WP: Dana Priest on Iraq and Afghanistan

Just pulling out interesting tidbits:

Princeton, N.J.: A high probability scenario seems to be that our troops are withdrawn from Iraq within a year and the country falls into chaos—civil war, what have you. I think we should at least be thinking about this. Some questions:

  1. Will Turkey invade the North?

  2. Will Iran invade the South?

  3. What will happen to Baghdad?

Dana Priest: If the scenario plays out, then yes on one and two unless we can get some sort of deal going now–which is probably more likely in the north than with Iran. Since Turkey still wants to be considered a good actor in the European context. Iran is much more problematic. They may well believe a war is inevitable, but they will eventually win a section, so it will be worth it. Baghdad, under that scenario, would eventually go to the Iranian/Shiites too unless we see the Sunni neighboring states jumping in and then, who knows. But it’s the worst case scenario and right now it does not seem out of the question, unfortunately.

Baltimore, Md.: From your reporting, do you get a sense whether anyone of authority in the administration really knew the history of Iraq? That it was an artificial state created from the leavings of the Ottoman Empire, much as Yugoslavia was created after the Austro-Hungarian empire fell apart. Both “countries” were only held together by ironwilled dictators, although Tito was a hell of a lot more benign than Saddam. I really get the sense that Rumsfeld, Rice, et al. slept through their modern history classes, if they took any.

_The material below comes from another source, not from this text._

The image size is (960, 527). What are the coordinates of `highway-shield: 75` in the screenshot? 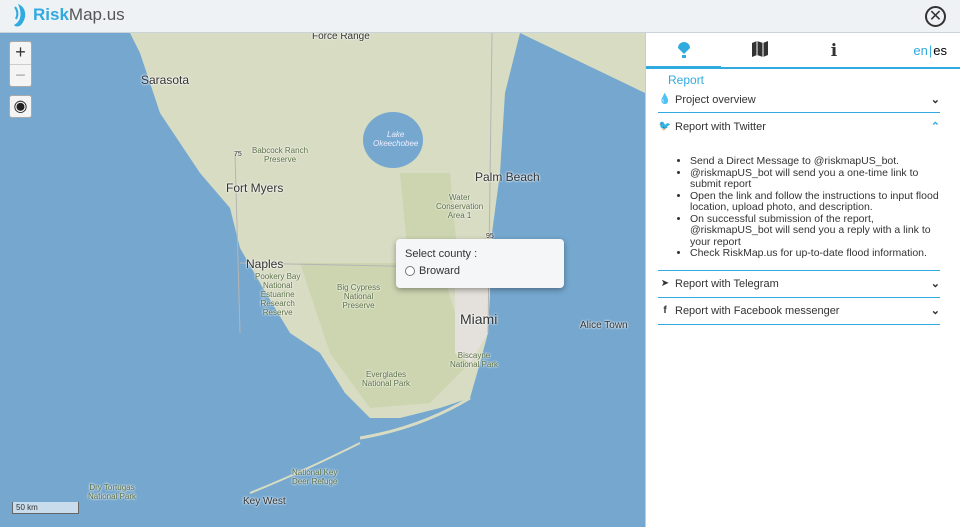 It's located at (238, 154). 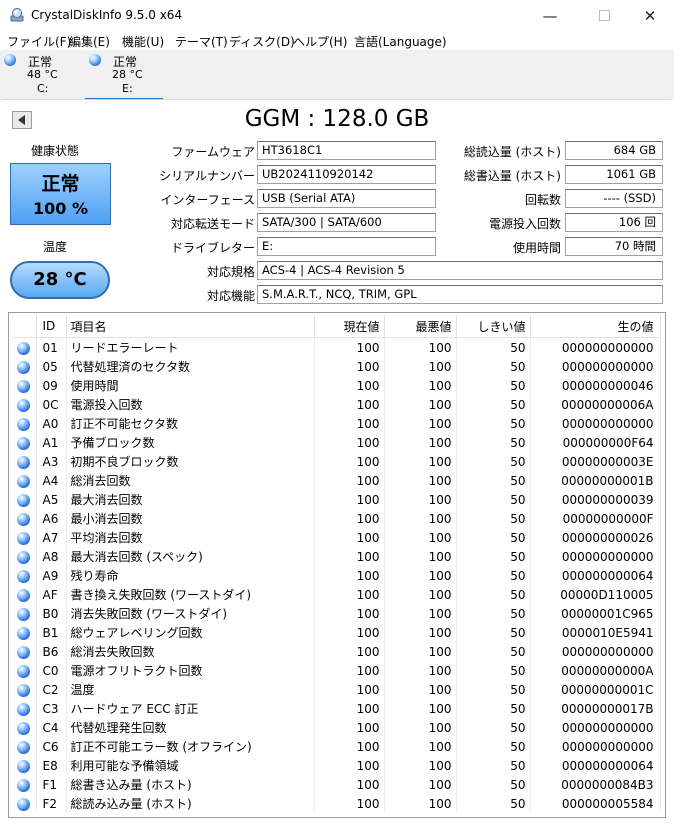 I want to click on menu-edit: 編集(E), so click(x=90, y=42).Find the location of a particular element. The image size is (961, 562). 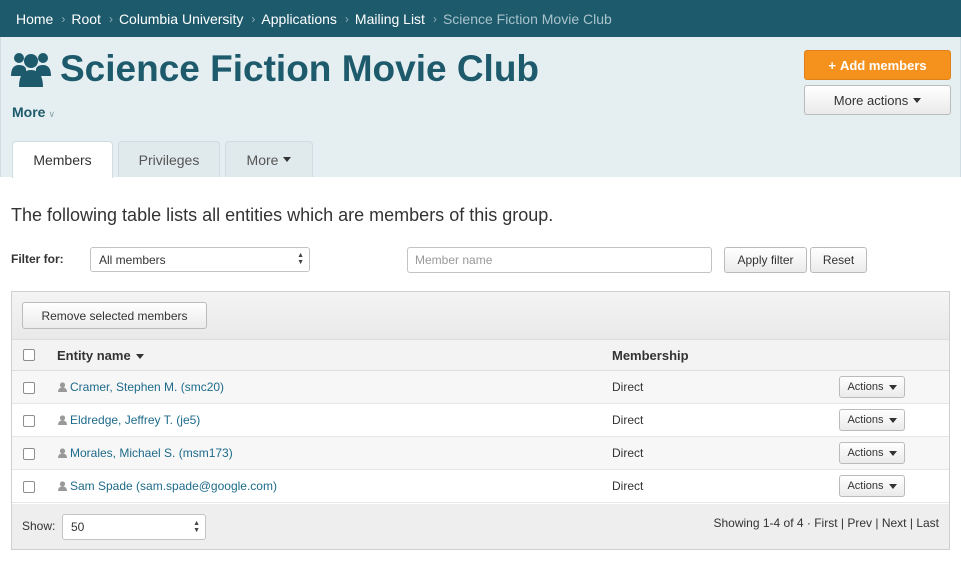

Dana Priest: Basic facts and analysis, which was easy to come by and all around the Washington think-tanks, etc. before the war, appeared to have been totally ignored. It was stunning at the time, and remains so today.

Los Angeles, Calif.: CBS recently aired footage of a training camp somewhere in Pakistan or Afghanistan. They also aired footage of Taliban soldiers burning a new school down in Afghanistan.

What does all this mean? Are we even making a dent over there?

In Peter Bergen’s book Holy War, he states there were approximately 4,000 soldiers loyal to bin Laden before 9/11.

What is our intelligence community saying about that number now?

Thank you.

Dana Priest: It says things are on a downward spiral in parts of Afghanistan and certainly the border areas of Pakistan. Poppy crop production at record highs. Taliban and Al Qaeda finding new safe zones. Not good at all. For the 4,000 pre-9/11 I think you’de find a hundred-fold increase beginning somewhere in 2004, with the insurgency in Iraq. Check out the CIA’s website and its 2020 report. The agency’s view that Iraq is the new front on terror and source of recruiting is now common wisedom. They aren’t necessarily followers of bin Laden as much as followers of his ideology.

Bethesda, Md.: A new Zogby poll finds that 85% of our soldiers in Iraq believe they are there “to retaliate for Saddam’s role in the 9-11 attacks”. This is of course largely due to the conflation campaign Messers Bush and Cheney waged on America once they had decided to invade. How do journalists who resolutely stood silent as that was happening feel now about their tacit complicity? Is this what they mean by “support the troops”?

Dana Priest: I don’t know any journalists writing on national security who did this. But I do know lots of people who make that accusation and who, coincidentally, don’t seem to have read any of the dozens of stories printed at the time that pointed out there was not connection between Saddam Hussein and 9-11.



Denver, Colo.: Do you think The Washington Post story today about the underreporting of execution style deaths in Iraq since the Samarra bombing is an indication of an escalating civil war?

Dana Priest: Looks that way, yes.

Arlington, Va.: It could be debated the the intelligence community is fundamentally chained to the administrations policy goals and implementation. This was greatly exemplified by the Iraq war and the gross misuse of intelligence information. Do you think steps are being made to alleviate this dilemma or is the problem merely growing?

Dana Priest: Briefly, I think the problem is growing.

Fair Oaks, Va.: Where do you see the “incursion” of Special Forces into present/former CIA activities playing out in the “War on Terror”? Does CIA leadership have to “power” to force a pullback?

Dana Priest: Evergrowing, and by the time the CIA realizes what’s hit them, it will be two years too late. It’s already too late. I don’t think Goss makes much of these issues with Rumsfeld.